__Trecho fornecido__
Jesus foi procurado por Nicodemos à noite(escuridão/ trevas). Em Jo “as trevas”(noite/escuridão) não significam uma mera ausência de luz, mas sempre representam, de um lado, entidade ativa e perversa que pretende extinguir a luz da vida(Jo 1,5) que cria barreira para dificultar  o homem de ver com clareza o projeto de Deus sobre o homem. As trevas deformam a imagem de Deus. Do outro lado, as trevas representam o âmbito de obscuridade ou cegueira, como conseqüência de sua ação contra a luz, que faz o homem privado da experiência da vida e leva o homem a não conhecer o desígnio de Deus sobre o próprio homem(Jo 5,3;9,1ss).                   


O diálogo-monólogo de Jesus com Nicodemos pode-se dividir em três partes. Na primeira parte (vv.1-3) Nicodemos reconhece a autoridade de Jesus por causa de suas obras (v.2). Diante deste reconhecimento Jesus diz que essas obras não são suficientes. É preciso aceitar Jesus como o enviado, como revelador do Pai, procedente do mundo de “cima”. A segunda parte fala do novo nascimento (vv.4-8), como exigência da primeira parte. Jesus somente pode ser compreendido a partir do nascimento do alto/de cima: renascer da água e do Espírito (vv.3.5). O novo nascimento é obra do Espírito e do batismo. Sem eles não há salvação, nem vida, nem possibilidade de entrar no Reino de Deus (vv.3.5: somente nestes dois versículos aparece a expressão “Reino de Deus” em todo o quarto Evangelho. Em Jo utilizam-se mais os termos “verdade”, “vida”, “luz”, “do alto”, “de Deus” para designar o Reino de Deus). A única possibilidade de acesso ao mistério cristão é a abertura à fé e à ação do Espírito. A terceira parte (vv.9-21) se centra na descrição do acontecimento salvífico. A iniciativa procede de Deus (v.16), se realiza por meio do Filho que vem do Pai e que volta ao mesmo através da cruz- exaltação (v.14). O homem pode ser salvo mediante a fé no Enviado ou recusar a salvação por meio da incredulidade. Entra aqui o tema sobre o juízo ou julgamento. E nosso texto se encontra na terceira parte.


No texto lido neste domingo não há mais o diálogo entre Jesus e Nicodemos e sim somente o monólogo de Jesus. O texto podemos dividir em algumas partes para facilitar nossa compreensão do mesmo. Primeiro, o Filho do Homem que desceu do céu (v.13) deve  ser elevado (v.14). Segundo, fala-se do amor de Deus pelo mundo a ponto de enviar seu Filho único (v.16). Terceiro, estas duas revelações criam a possibilidade de o homem entrar na vida eterna mediante a fé, como condição, no Filho (v.18). Mas perante esta revelação é possível ter também uma resposta negativa(para quem gosta das trevas odeia a luz). Fala-se assim do julgamento ou do juízo(vv.19-21).


1. É Preciso Olhar Para Jesus “Elevado” Para Ser Salvo (vv.14-15)

__Pedido escrito 1__
Explique, com base no trecho fornecido, por que as trevas no Evangelho de João não são uma simples ausência de luz. Use no máximo três frases.
__Pedido escrito 2__
Responda, de acordo com o trecho fornecido:
(a) Em que momento do dia Nicodemos procurou Jesus?
(b) Em quais versículos aparece a expressão "Reino de Deus" em todo o quarto Evangelho?
(c) Em quais versículos o texto lido neste domingo trata do julgamento ou juízo?

__Registros fornecidos__

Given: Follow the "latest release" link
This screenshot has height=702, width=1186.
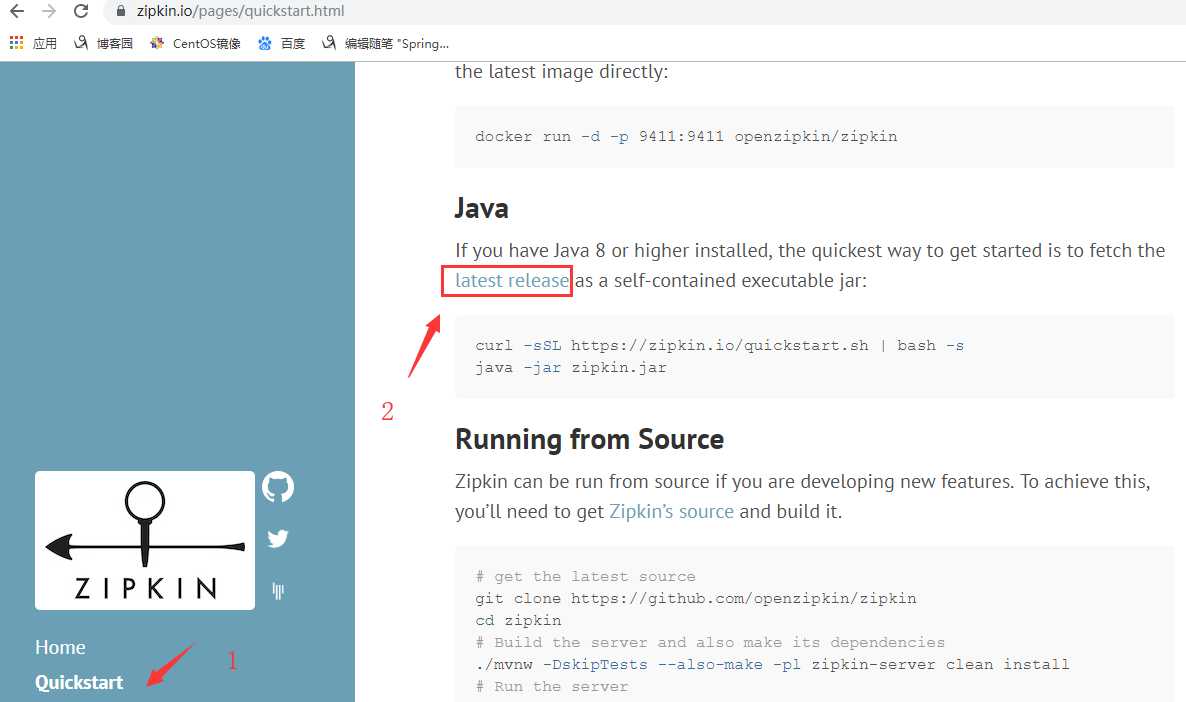Looking at the screenshot, I should (511, 281).
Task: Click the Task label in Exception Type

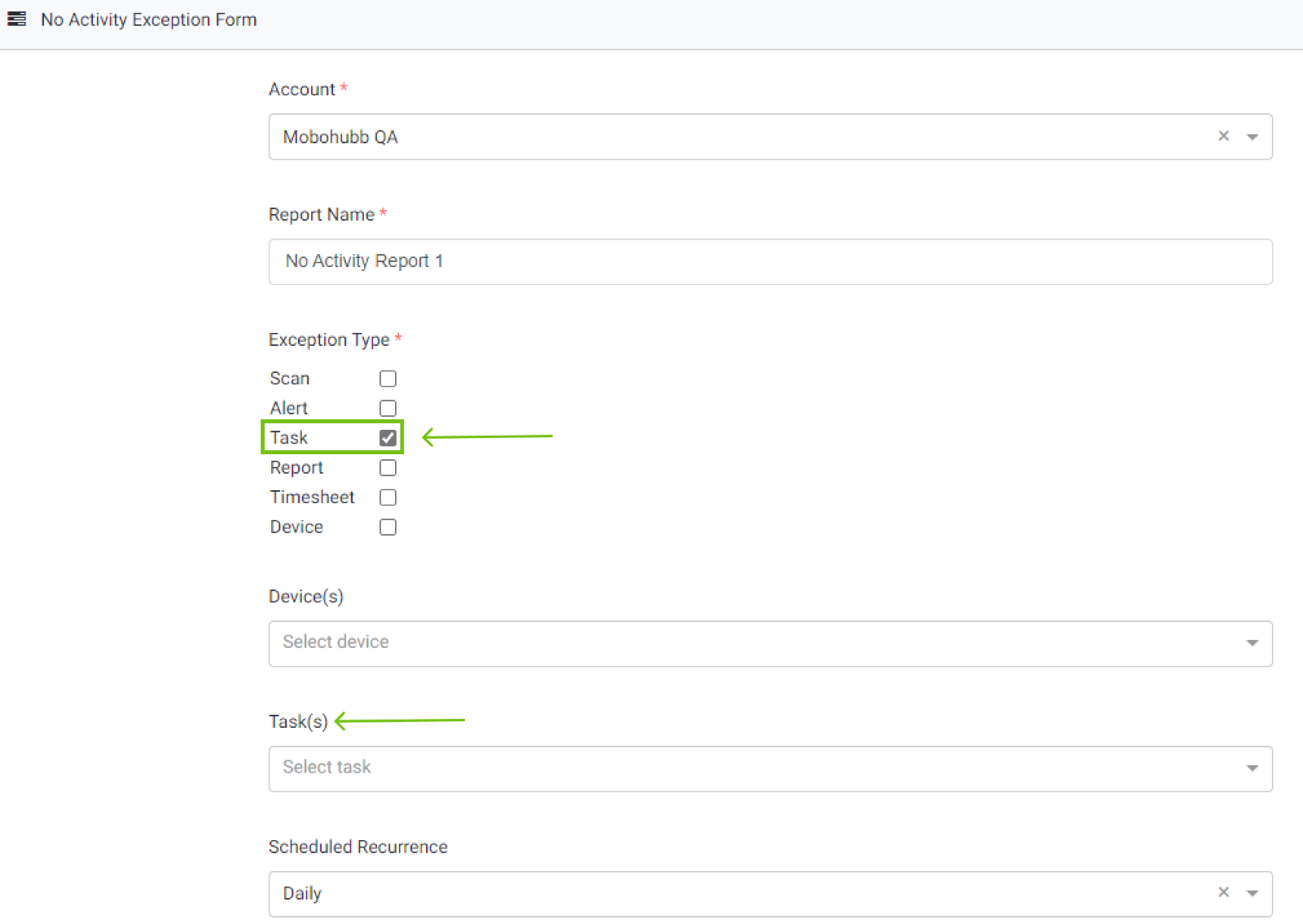Action: [289, 438]
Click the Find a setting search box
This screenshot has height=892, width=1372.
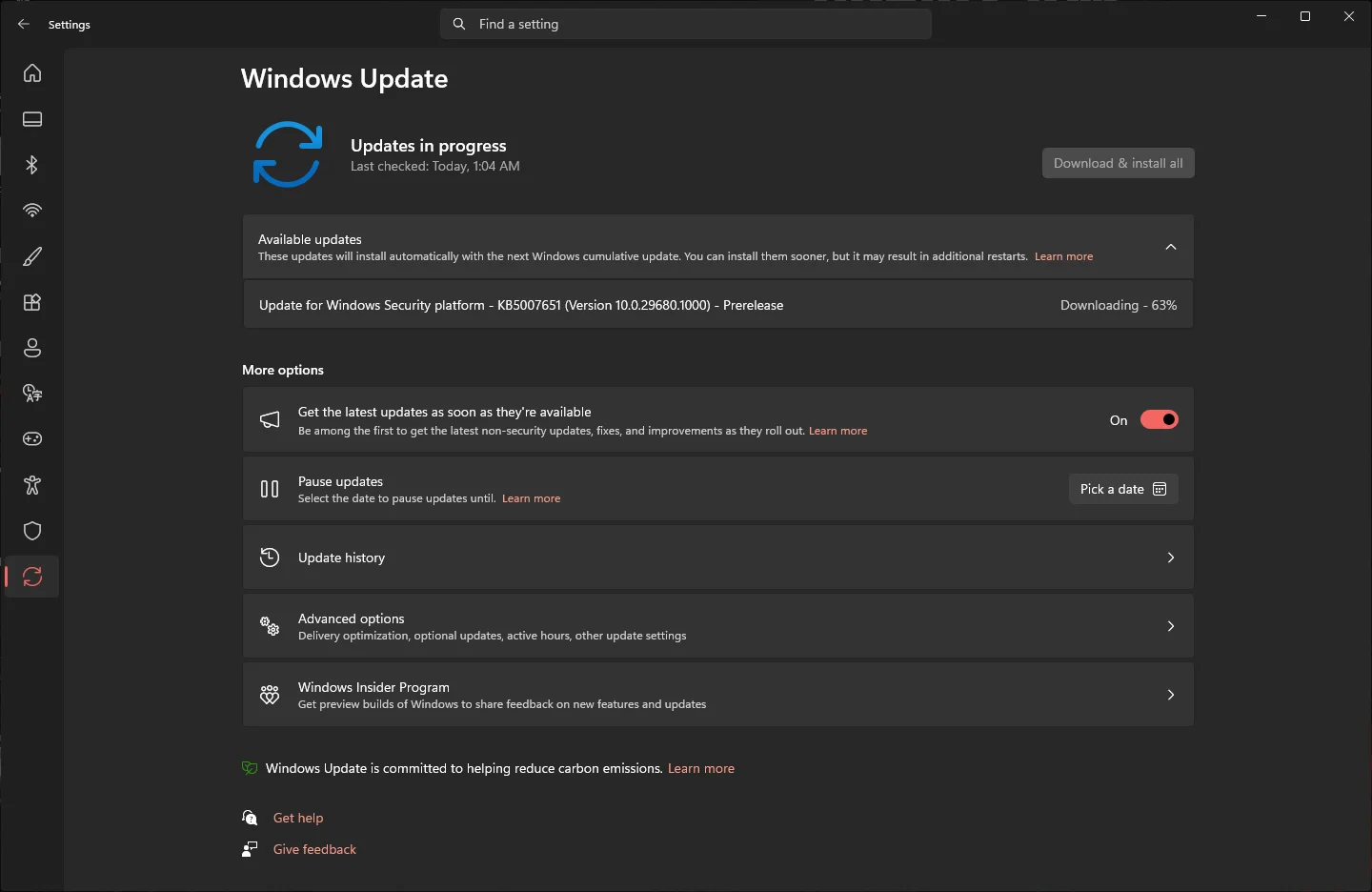click(686, 24)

__Resposta completa 1__
Porque, de um lado, elas representam sempre uma entidade ativa e perversa que quer extinguir a luz da vida e cria uma barreira que impede o homem de ver com clareza o projeto de Deus, deformando a imagem de Deus. De outro lado, representam o âmbito de obscuridade ou cegueira que resulta dessa ação contra a luz, privando o homem da experiência da vida e levando-o a não conhecer o desígnio de Deus sobre ele próprio.

__Resposta completa 2__
(a) À noite.
(b) Nos versículos 3 e 5.
(c) Nos versículos 19 a 21.